- Directed by: Rob W. King
- Written by: Peter Bryant
- Produced by: Maureen MacDonald Kevin DeWalt
- Starring: Michael A. Goorjian Chandra West David Lovgren Tom Cavanagh
- Cinematography: Jon Kranhouse
- Edited by: Doug Forbes
- Music by: Rob Bryanton
- Production companies: Minds Eye Pictures Eighty Seven Bear Images
- Distributed by: Alliance Atlantis Releasing
- Release date: September 10, 1999 (Canada);
- Running time: 98 minutes
- Country: Canada
- Language: English

= Something More (1999 film) =

1999 film directed by Rob W. King

Something More is a 1999 Canadian comedy film directed by Rob W. King. It stars Michael A. Goorjian, Chandra West, David Lovgren and Jennifer Beals.
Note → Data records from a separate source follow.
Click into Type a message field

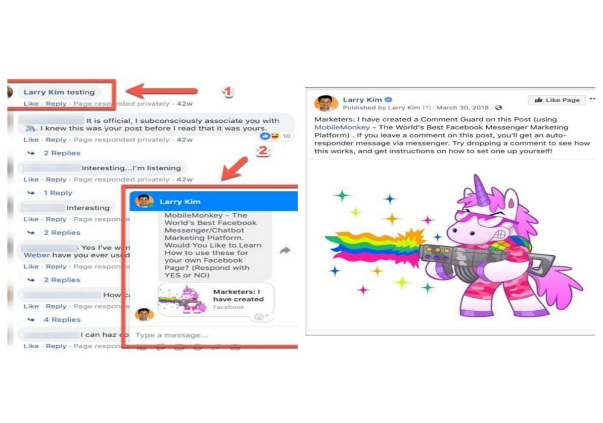[213, 335]
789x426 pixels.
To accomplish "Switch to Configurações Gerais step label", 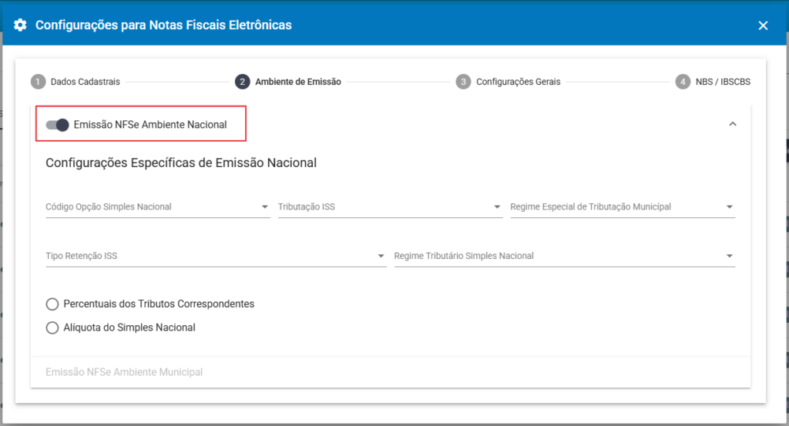I will [x=519, y=82].
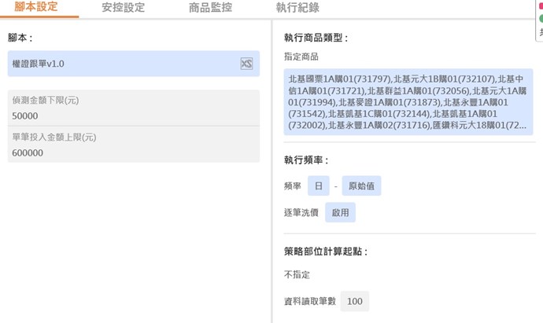The image size is (543, 323).
Task: Click the 執行頻率 section heading
Action: tap(306, 160)

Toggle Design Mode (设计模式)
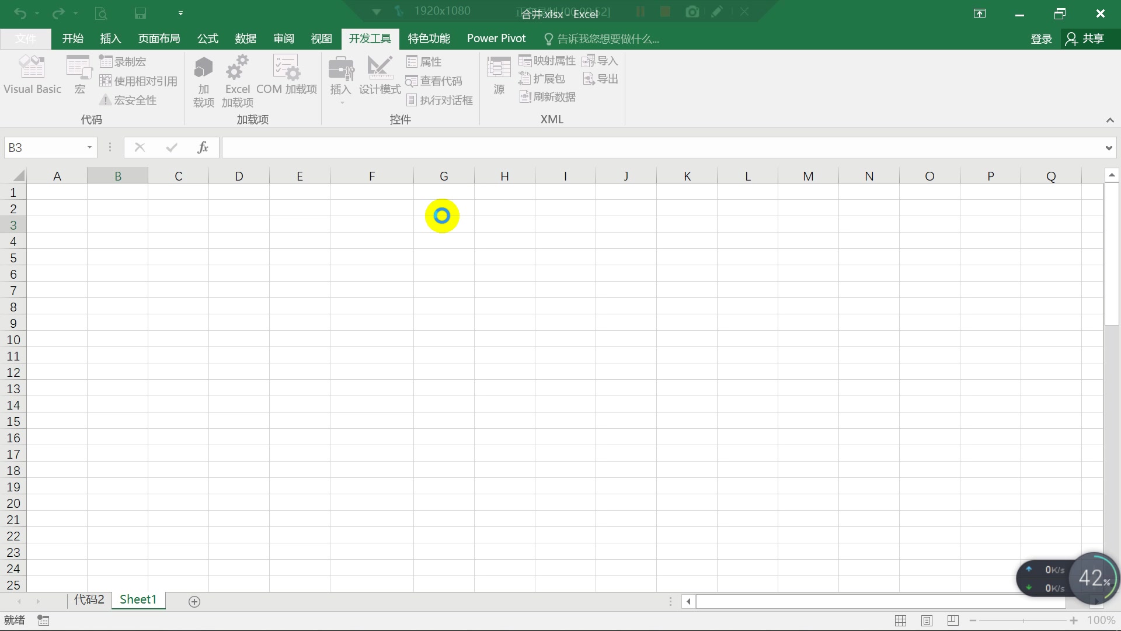[380, 74]
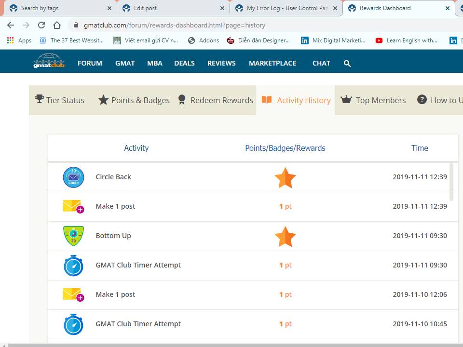The width and height of the screenshot is (463, 347).
Task: Click the orange star beside Circle Back
Action: (x=285, y=177)
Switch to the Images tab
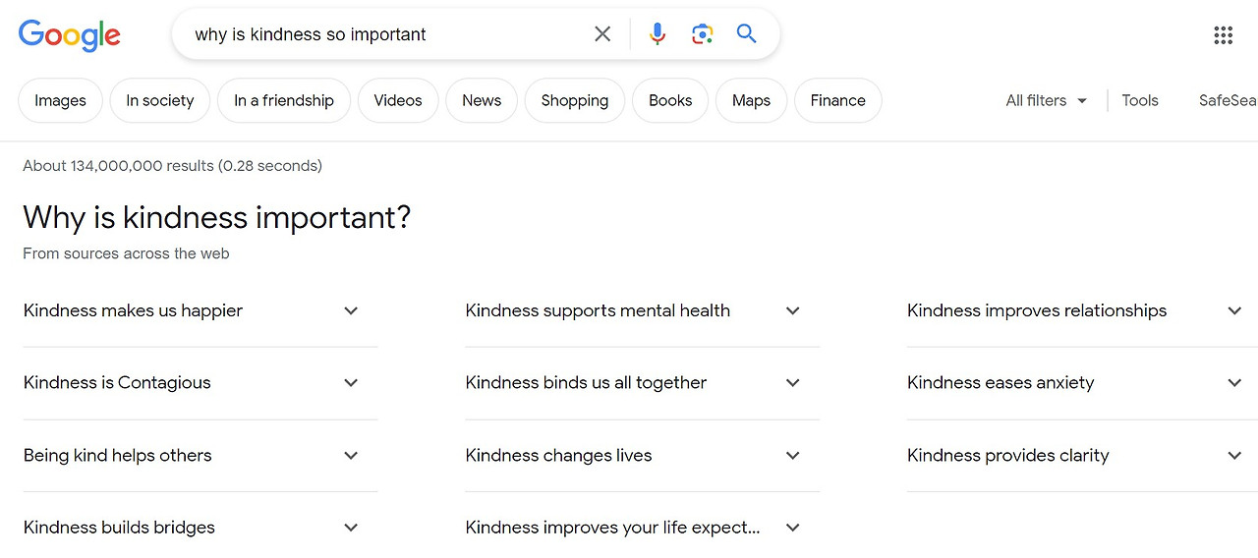The image size is (1258, 558). tap(60, 100)
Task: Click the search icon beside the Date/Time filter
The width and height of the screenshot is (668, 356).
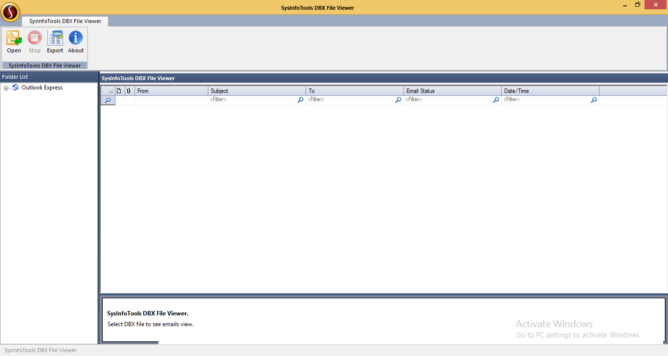Action: pos(593,100)
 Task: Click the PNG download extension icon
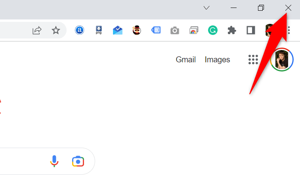coord(99,31)

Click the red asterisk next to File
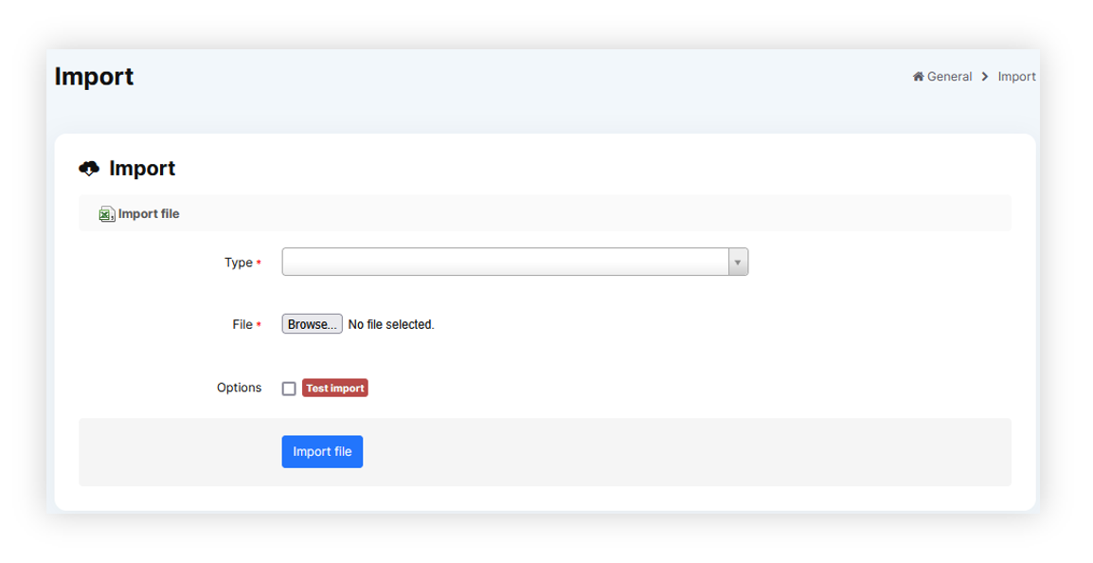coord(259,325)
The film was written by Peter Bryant, and produced by Minds Eye Pictures.

== Plot summary ==
A group of friends in their late 20s play for a church basketball team. Two of them compete for the affections of a woman.

== Production ==
The film was shot in Saskatchewan.

== Cast ==

- Michael A. Goorjian as Sam
- Chandra West as Kelly
- David Lovgren as Jim
- Tom Cavanagh as Harry
- Peter Flemming as Dan
- Kurt Max Runte as Will
- Nathaniel DeVeaux as Coach Louie
- Jennifer Beals as Lisa

== Reception ==
Ken Eisner, writing for Variety, said it was an "amiable, undemanding comedy." Marc Horton of the Edmonton Journal wrote that the dialogue was not believable and that the resolution was too predictable. Liam Lacey of The Globe & Mail wrote "Something More could have been played as an embittered little satire along the lines of About Last Night or Your Friends and Neighbors. As such, it probably would have been a more interesting movie. As it stands, it's really just a commercial calling card -- a way for novice feature director Rob King and the film's Canadian producers to show that they too can create perfectly competent, undemanding diversions."